§ STATED PROBLEM: Retype every line of the listing below word for word, without any changes.

§ Entries from a collection:
* * * *

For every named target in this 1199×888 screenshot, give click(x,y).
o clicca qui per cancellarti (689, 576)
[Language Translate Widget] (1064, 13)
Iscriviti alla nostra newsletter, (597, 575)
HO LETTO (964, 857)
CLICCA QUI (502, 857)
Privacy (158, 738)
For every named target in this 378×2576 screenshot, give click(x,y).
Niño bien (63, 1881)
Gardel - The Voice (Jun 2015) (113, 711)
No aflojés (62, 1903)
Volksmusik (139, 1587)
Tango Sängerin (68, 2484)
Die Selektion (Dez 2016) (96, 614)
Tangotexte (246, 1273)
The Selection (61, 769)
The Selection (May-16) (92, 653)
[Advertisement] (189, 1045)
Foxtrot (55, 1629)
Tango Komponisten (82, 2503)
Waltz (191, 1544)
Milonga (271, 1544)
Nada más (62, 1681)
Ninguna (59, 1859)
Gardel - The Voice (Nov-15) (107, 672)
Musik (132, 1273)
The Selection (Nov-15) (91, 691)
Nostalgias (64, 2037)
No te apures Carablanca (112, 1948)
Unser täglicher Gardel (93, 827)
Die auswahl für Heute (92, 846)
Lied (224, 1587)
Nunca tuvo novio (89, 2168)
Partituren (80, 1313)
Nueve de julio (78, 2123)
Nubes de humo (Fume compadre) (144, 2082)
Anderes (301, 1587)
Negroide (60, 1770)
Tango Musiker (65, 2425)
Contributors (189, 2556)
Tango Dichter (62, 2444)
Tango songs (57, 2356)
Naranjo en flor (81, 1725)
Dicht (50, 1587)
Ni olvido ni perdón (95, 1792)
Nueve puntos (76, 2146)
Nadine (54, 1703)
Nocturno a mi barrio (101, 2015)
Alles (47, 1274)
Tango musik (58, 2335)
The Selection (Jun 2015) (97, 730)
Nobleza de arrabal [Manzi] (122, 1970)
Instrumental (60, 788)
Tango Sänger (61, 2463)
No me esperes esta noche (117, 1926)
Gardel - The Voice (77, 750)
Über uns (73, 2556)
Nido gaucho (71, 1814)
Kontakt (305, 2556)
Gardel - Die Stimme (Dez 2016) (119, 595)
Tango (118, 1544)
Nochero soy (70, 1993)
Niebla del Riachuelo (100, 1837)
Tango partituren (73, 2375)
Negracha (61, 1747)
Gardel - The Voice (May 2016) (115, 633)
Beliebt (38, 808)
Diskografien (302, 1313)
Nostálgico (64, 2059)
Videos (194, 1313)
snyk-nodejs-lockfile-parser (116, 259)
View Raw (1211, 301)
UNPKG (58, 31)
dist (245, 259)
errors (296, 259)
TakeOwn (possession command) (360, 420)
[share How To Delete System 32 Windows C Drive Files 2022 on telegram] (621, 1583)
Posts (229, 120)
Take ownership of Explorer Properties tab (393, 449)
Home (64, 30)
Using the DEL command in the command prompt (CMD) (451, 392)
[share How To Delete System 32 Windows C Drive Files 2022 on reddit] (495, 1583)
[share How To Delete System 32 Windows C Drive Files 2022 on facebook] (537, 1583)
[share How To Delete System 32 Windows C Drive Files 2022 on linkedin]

* * * *

§ ANSWER:
For every named target in this 1199×888 screenshot, give click(x,y).
o clicca qui per cancellarti (689, 576)
[Language Translate Widget] (1064, 13)
Iscriviti alla nostra newsletter, (597, 575)
HO LETTO (964, 857)
CLICCA QUI (502, 857)
Privacy (158, 738)
For every named target in this 378×2576 screenshot, give click(x,y).
Niño bien (63, 1881)
Gardel - The Voice (Jun 2015) (113, 711)
No aflojés (62, 1903)
Volksmusik (139, 1587)
Tango Sängerin (68, 2484)
Die Selektion (Dez 2016) (96, 614)
Tangotexte (246, 1273)
The Selection (61, 769)
The Selection (May-16) (92, 653)
[Advertisement] (189, 1045)
Foxtrot (55, 1629)
Tango Komponisten (82, 2503)
Waltz (191, 1544)
Milonga (271, 1544)
Nada más (62, 1681)
Ninguna (59, 1859)
Gardel - The Voice (Nov-15) (107, 672)
Musik (132, 1273)
The Selection (Nov-15) (91, 691)
Nostalgias (64, 2037)
No te apures Carablanca (112, 1948)
Unser täglicher Gardel (93, 827)
Die auswahl für Heute (92, 846)
Lied (224, 1587)
Nunca tuvo novio (89, 2168)
Partituren (80, 1313)
Nueve de julio (78, 2123)
Nubes de humo (Fume compadre) (144, 2082)
Anderes (301, 1587)
Negroide (60, 1770)
Tango Musiker (65, 2425)
Contributors (189, 2556)
Tango Dichter (62, 2444)
Tango songs (57, 2356)
Naranjo en flor (81, 1725)
Dicht (50, 1587)
Ni olvido ni perdón (95, 1792)
Nueve puntos (76, 2146)
Nadine (54, 1703)
Nocturno a mi barrio (101, 2015)
Alles (47, 1274)
Tango musik (58, 2335)
The Selection (Jun 2015) (97, 730)
Nobleza de arrabal [Manzi] (122, 1970)
Instrumental (60, 788)
Tango Sänger (61, 2463)
No me esperes esta noche (117, 1926)
Gardel - The Voice (77, 750)
Über uns (73, 2556)
Nido gaucho (71, 1814)
Kontakt (305, 2556)
Gardel - Die Stimme (Dez 2016) (119, 595)
Tango (118, 1544)
Nochero soy (70, 1993)
Niebla del Riachuelo (100, 1837)
Tango partituren (73, 2375)
Negracha (61, 1747)
Gardel - The Voice (May 2016) (115, 633)
Beliebt (38, 808)
Diskografien (302, 1313)
Nostálgico (64, 2059)
Videos (194, 1313)
snyk-nodejs-lockfile-parser (116, 259)
View Raw (1211, 301)
UNPKG (58, 31)
dist (245, 259)
errors (296, 259)
TakeOwn (possession command) (360, 420)
[share How To Delete System 32 Windows C Drive Files 2022 on telegram] (621, 1583)
Posts (229, 120)
Take ownership of Explorer Properties tab (393, 449)
Home (64, 30)
Using the DEL command in the command prompt (CMD) (451, 392)
[share How To Delete System 32 Windows C Drive Files 2022 on reddit] (495, 1583)
[share How To Delete System 32 Windows C Drive Files 2022 on facebook] (537, 1583)
[share How To Delete System 32 Windows C Drive Files 2022 on linkedin]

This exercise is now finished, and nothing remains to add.